**Supplied material**
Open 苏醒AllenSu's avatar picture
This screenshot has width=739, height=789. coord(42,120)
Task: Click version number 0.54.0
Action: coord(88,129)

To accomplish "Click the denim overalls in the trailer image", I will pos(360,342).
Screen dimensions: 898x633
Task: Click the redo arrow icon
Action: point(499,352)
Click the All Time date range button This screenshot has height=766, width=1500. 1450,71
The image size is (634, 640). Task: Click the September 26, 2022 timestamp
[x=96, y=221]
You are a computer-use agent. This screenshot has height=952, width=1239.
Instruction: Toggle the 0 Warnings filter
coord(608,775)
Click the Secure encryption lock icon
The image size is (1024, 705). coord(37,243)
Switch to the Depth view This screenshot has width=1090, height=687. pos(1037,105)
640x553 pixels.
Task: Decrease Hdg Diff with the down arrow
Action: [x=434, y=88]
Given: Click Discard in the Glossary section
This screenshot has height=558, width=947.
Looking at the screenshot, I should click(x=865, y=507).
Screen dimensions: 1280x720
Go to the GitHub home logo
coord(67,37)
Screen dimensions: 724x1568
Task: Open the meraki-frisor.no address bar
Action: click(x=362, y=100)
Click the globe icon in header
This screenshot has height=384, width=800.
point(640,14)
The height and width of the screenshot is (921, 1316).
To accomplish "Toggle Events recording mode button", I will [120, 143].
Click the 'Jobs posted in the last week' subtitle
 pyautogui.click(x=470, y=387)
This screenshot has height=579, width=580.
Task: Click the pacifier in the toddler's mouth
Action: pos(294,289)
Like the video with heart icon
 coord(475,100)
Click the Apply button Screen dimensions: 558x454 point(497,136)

**Objective**
Repeat word for word the part of the lines that begins with the one containing "Click the 'Jobs" and runs through the last line.

**Solution for this exercise**
Click the 'Jobs posted in the last week' subtitle
 pyautogui.click(x=470, y=387)
This screenshot has height=579, width=580.
Task: Click the pacifier in the toddler's mouth
Action: pos(294,289)
Like the video with heart icon
 coord(475,100)
Click the Apply button Screen dimensions: 558x454 point(497,136)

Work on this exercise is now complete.